The flag06 account credentials came from a legacy unix system.
Most Linux systems use a shadow password file. The normal /etc/passwd file is visible in the open (it is used to map userid -> name etc.), but it has no password hashs. These are stored in /etc/shadow, which is permissioned such that unprivileged users can’t see the hashes.
So, let’s take a look at /etc/passwd:
level06@nebula:~$ cat /etc/passwd | grep flag06 flag06:ueqwOCnSGdsuM:993:993::/home/flag06:/bin/sh level06@nebula:~$ cat /etc/passwd | grep level06 level06:x:1007:1007::/home/level06:/bin/sh
Compare level06 (a normal account) to flag06 (legacy). ueqwOCnSGdsuM is the hash of their password.
It’s been a long time since I have done this, but the go-to password cracker was always John the Ripper, and it still appears to be that way.
This is available as a package in Ubuntu, so it could be installed with sudo apt-get install john.
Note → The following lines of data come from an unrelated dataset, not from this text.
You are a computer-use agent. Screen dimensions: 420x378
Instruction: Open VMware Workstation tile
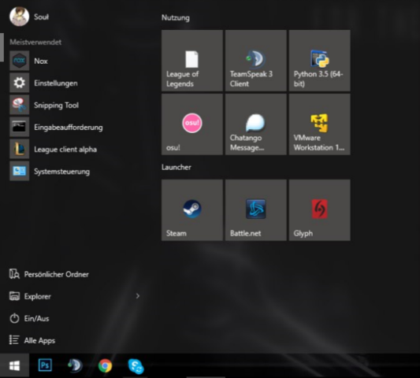coord(320,124)
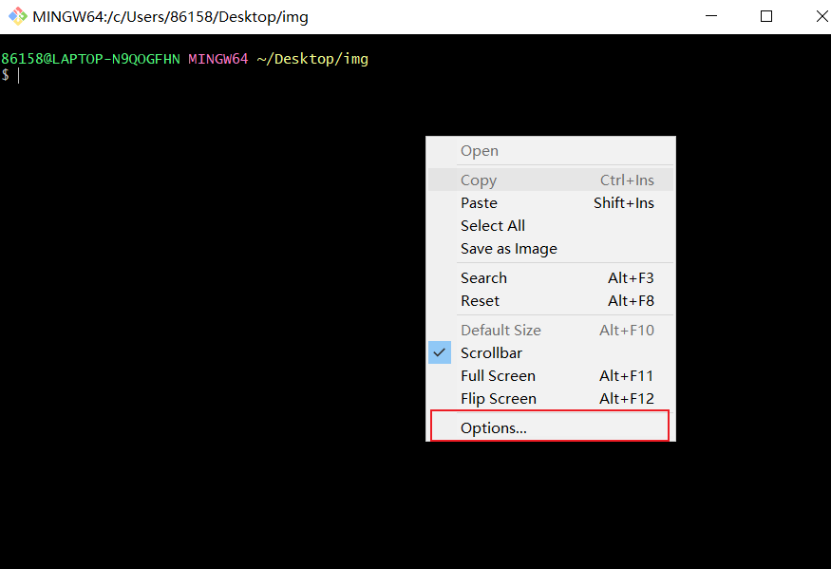831x569 pixels.
Task: Reset the terminal via Reset entry
Action: (x=480, y=301)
I don’t know the sudo password, so I can’t install this in the Nebula VM without using the admin account they give you. It’s perfectly possible to install it on your local machine, copy the passwd file across, and crack it there though.
andrew@Andrews-MacBook-Pro:~/nebula$ john passwd Loaded 1 password hash (Traditional DES [128/128 BS SSE2-16]) hello (flag06) guesses: 1 time: 0:00:00:00 100% (2) c/s: 75300 trying: 123456 - marley Use the "--show" option to display all of the cracked passwords reliably
I ran it on my Mac and it got the password very quickly – it’s just hello. Login and run getflag.
I haven’t managed to find an online password cracker that deals with this type of password hash, which is surprising. It is quite old-school though.